4. Recommend whether to keep the optimization, revert, or adjust.

## Integration with the optimization flow

The full flow with profiling:

```
omniverse-usd-performance-tuning
→ profile-stage (BASELINE)
→ usd-structure-assessment
→ usd-validation-runner (master router; uses skills/omniverse-usd-performance-tuning/references/usd-validation-runner/README.md for tier detail and selected-probe policy)
→ restructure-decision (Phase 2e gate)
→ instancing-readiness (if applicable)
→ SO operations / instancing
→ apply-restructure (Phase 5 ref-remap)
→ profile-stage (AFTER)
→ compare-profiles
→ optimization-report
→ report to user with evidence from the generated report
```

(See `skills/omniverse-usd-performance-tuning/references/workflow.md`
for the full canonical 7-phase flow.)

## Rules

- Always compare same mode (quick vs quick, full vs full).
- Always compare same hardware / environment for full mode.
- Report absolute numbers AND percentages — "2.3x faster" is more useful
  than "-56.8%" alone.
- If the optimization verdict is "regressed" or "mixed", do not present it
  as a success. Be honest — the user needs to decide whether to keep or revert.
- A neutral result is not a failure — it means the scene didn't have the
  problem this optimization targets.

## Limitations

- Does not collect profile data; use `profile-stage` first.
- Cannot prove causality without knowing which operations changed the stage.
- Full mode comparisons are unreliable across different GPUs, drivers, or Kit runtimes.

## Troubleshooting

- If modes differ, rerun one capture so both inputs are quick or both are full.
- If a full-mode result looks noisy, repeat the capture and separate startup zones from steady-state zones.
- If a metric is missing from one result, report it as unavailable rather than assuming no change.

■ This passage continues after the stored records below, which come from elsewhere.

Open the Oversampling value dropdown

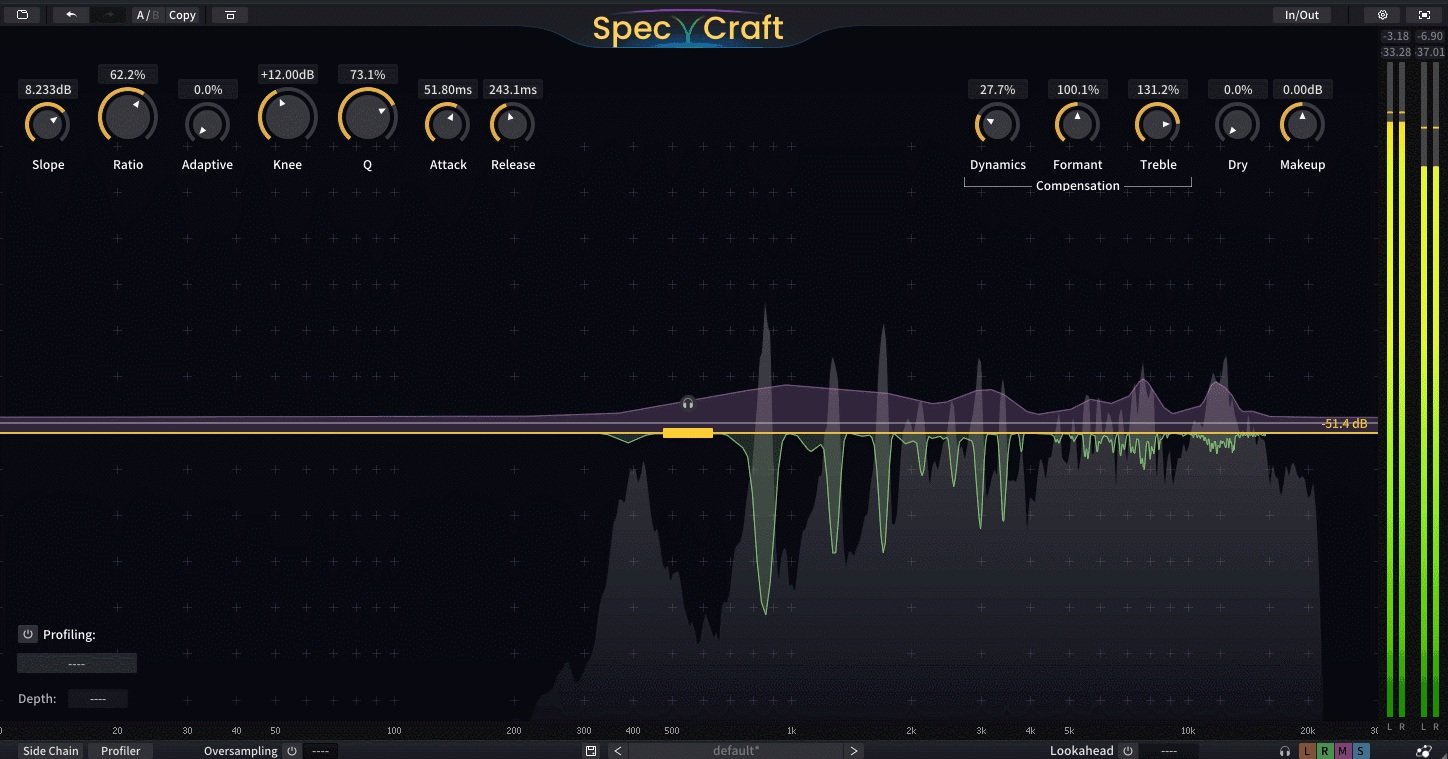point(321,751)
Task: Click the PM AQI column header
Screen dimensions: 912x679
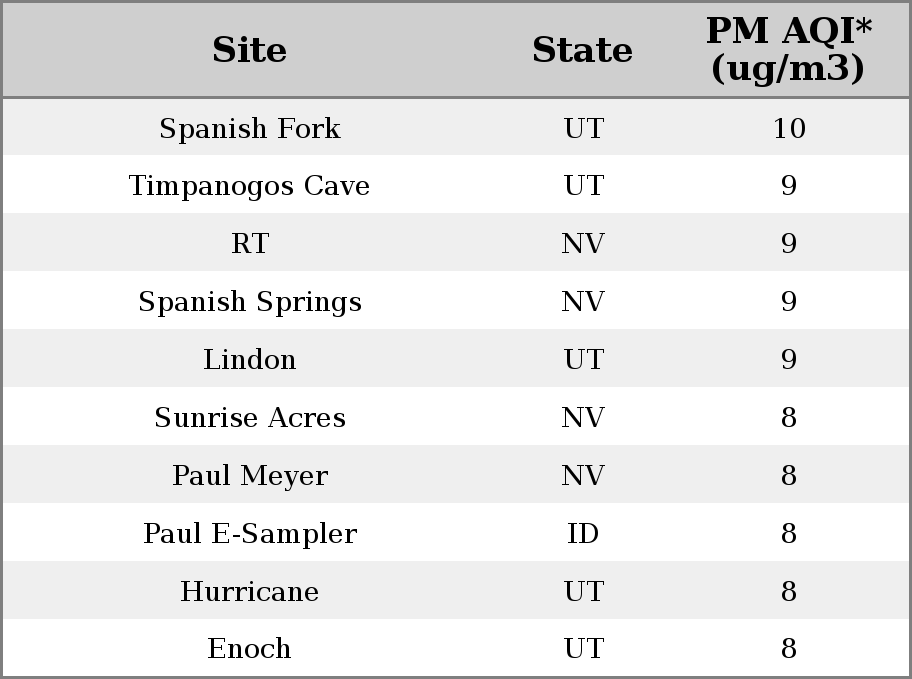Action: tap(788, 49)
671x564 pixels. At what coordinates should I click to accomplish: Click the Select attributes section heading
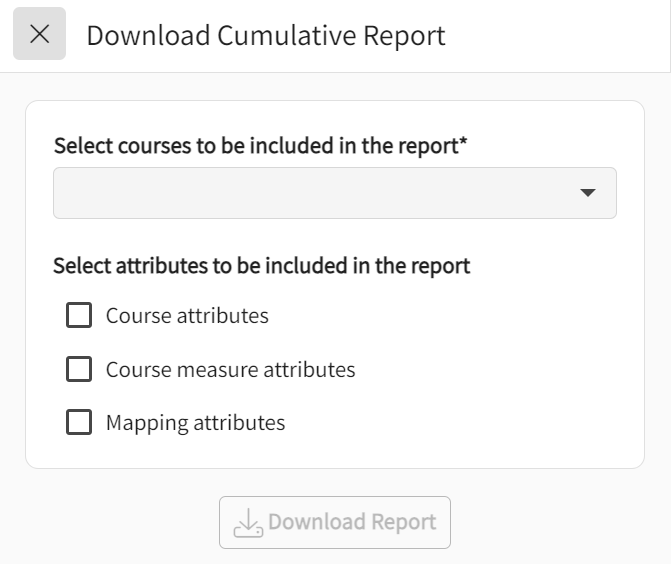click(261, 266)
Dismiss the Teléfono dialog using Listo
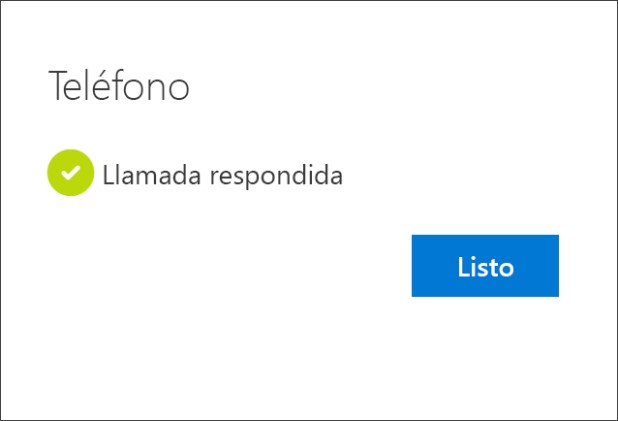This screenshot has width=618, height=421. (x=485, y=266)
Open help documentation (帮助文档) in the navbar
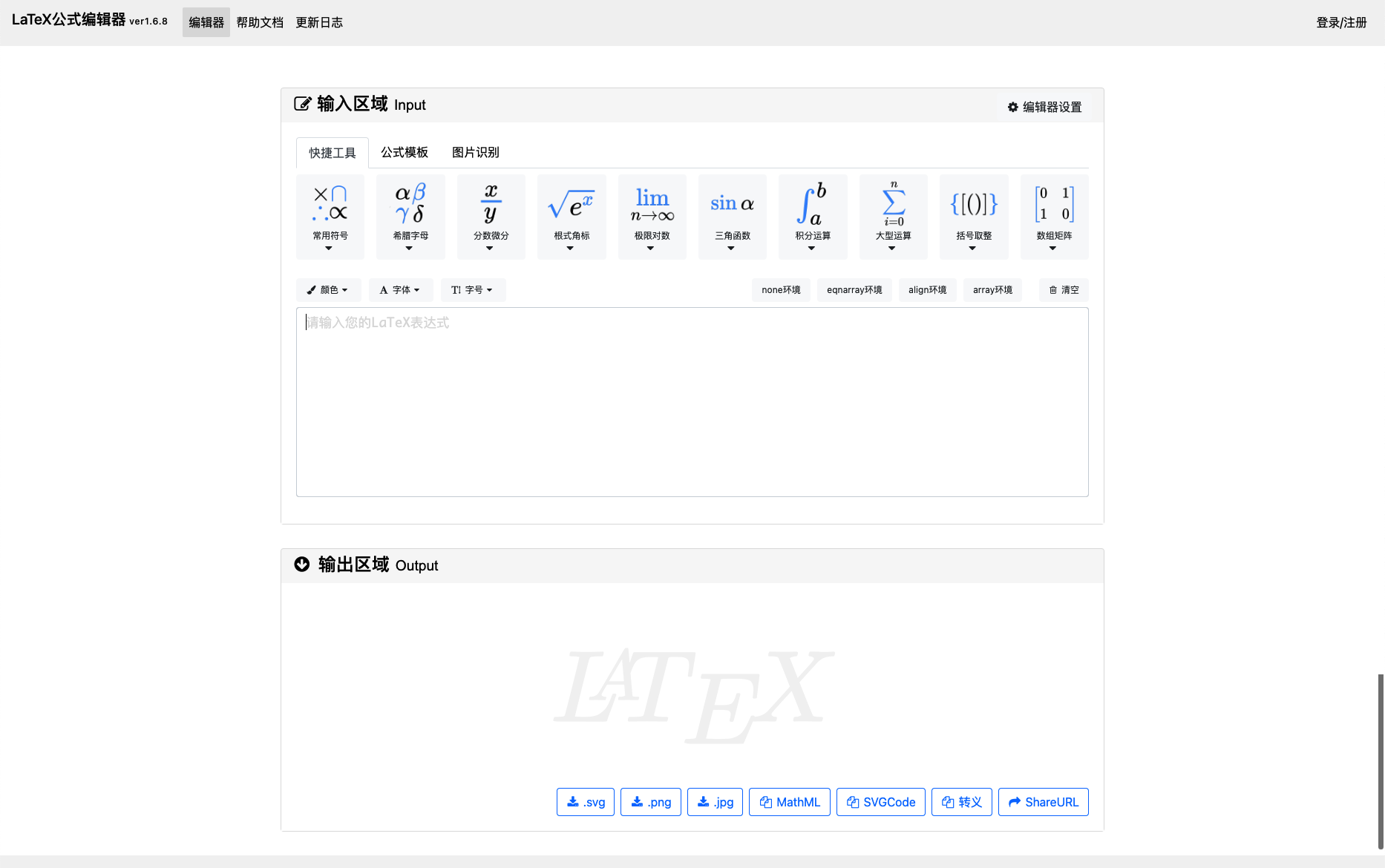Image resolution: width=1385 pixels, height=868 pixels. (260, 23)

## Startup vs steady-state separation

When comparing full mode results, separate zones into:

- **Startup zones** (fire count = 1 or only during init): `createContext`,
  `Collect physical devices`, `compileShaderGroupForDevice`, `Acquire MdlTranslator`,
  `createExtensionManager`, `initialize`, etc.
- **Steady-state zones** (fire count = N, once per frame): `App Update`,
  `hydraRenderViews`, `Renderer::renderViews`, `SceneRenderer-rtx: render`, etc.

Classification rule: if a zone's count matches the frame count (±10%), it's
steady-state. If count = 1 or is proportional to startup (extensions loaded,
devices enumerated), it's startup.

A startup regression combined with a steady-state improvement is a **tradeoff,
not a regression**. Report it as:

> "Scene open is Xms slower (prototype setup), but each frame renders Y% faster.
> Net positive after Z frames of rendering."

Only flag as a true regression if steady-state zones also got slower.